How does the nurse perform a Weber test to assess hearing function? a. Whispers three to four words into the patient's ear and asks him to repeat the words heard b. Places a vibrating tuning fork in the middle of the head and asks the patient if the sound is heard the same in both ears c. Places a set of headphones over both ears, plays several tones, and asks the patient to identify the sounds d. Places a vibrating tuning fork on the mastoid process and asks the patient to signal when he can no longer hear the sound

Feedback A This technique describes the whisper test. B This technique describes the Weber test. C This technique describes the use of an audiometer. D This technique describes part of the Rinne test.

How does the nurse perform a Rinne test of hearing function? a. Whispers several words to the patient and requests that the patient repeat the words heard b. Places a vibrating tuning fork in the middle of the head and asks the patient if the sound is heard the same in both ears or if it is louder in one ear than the other c. Places a set of headphones over both ears, plays several tones, and asks the patient to identify the sounds d. Places a vibrating tuning fork on the mastoid process until the patient no longer hears it, and then moves it in front of the ear until the patient no longer hears it

Feedback A This technique describes the whisper test. B This technique describes the Weber test. C This technique describes the use of an audiometer. D This technique describes the Rinne test.

A nurse uses which technique to assess a patient's peripheral vision? a. The nurse asks the patient to keep the head still and by moving the eyes only, follow the nurse's finger as it moves side to side, up and down, and obliquely. b. The nurse covers one of the patient's eyes with a card and observes the uncovered eye for movement, then removes the card and observes the just uncovered eye for movement. c. With the patient and nurse facing each other and a card covering their corresponding eyes, the nurse moves an object into the visual field and the patient reports when the object is seen. d. The nurse shines a light on both corneas at the same time and notes the location of the reflection in each eye.

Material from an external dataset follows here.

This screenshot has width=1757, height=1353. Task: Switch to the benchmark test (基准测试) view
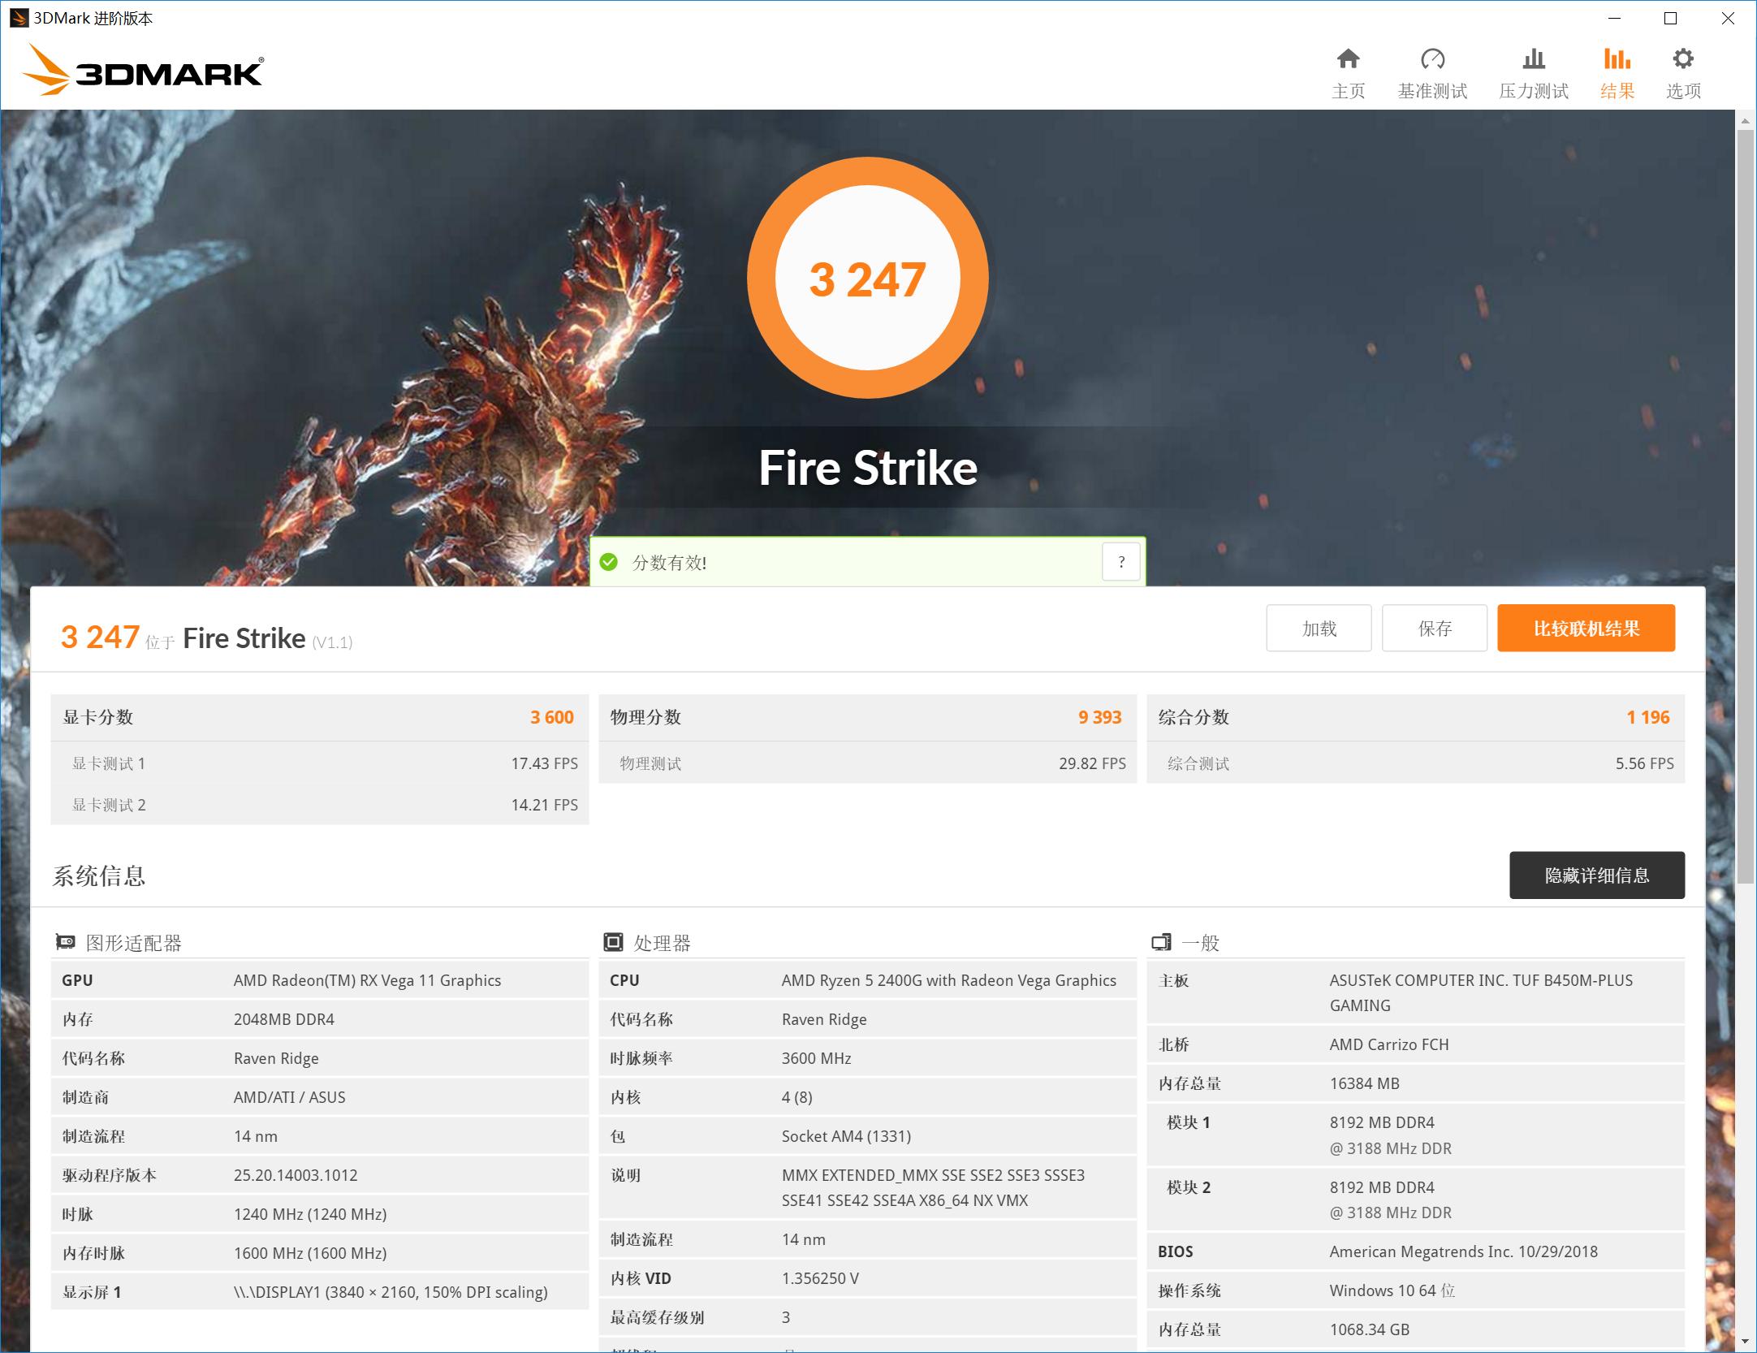click(1433, 71)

Feedback A This technique tests extraocular muscle symmetry. B This cover-uncover technique is performed when the corneal light reflex is asymmetric. C This is the confrontation test that tests peripheral vision. D This describes the corneal light reflex that tests the symmetry of the eye muscles.

How does a nurse assess movements of the eyes? a. By assessing peripheral vision b. By noting the symmetry of the corneal light reflex c. By assessing the cardinal fields of gaze d. By performing the cover-uncover test

Feedback A This tests the function of cranial nerve I (optic). B This indicates symmetry of eye muscles. C This tests the movement of the eye in all directions, which assesses the functions of the cranial nerves III (oculomotor), IV (abducens), and VI (trochlear). D This is performed after the corneal light reflex is abnormal, indicating asymmetric eye muscles.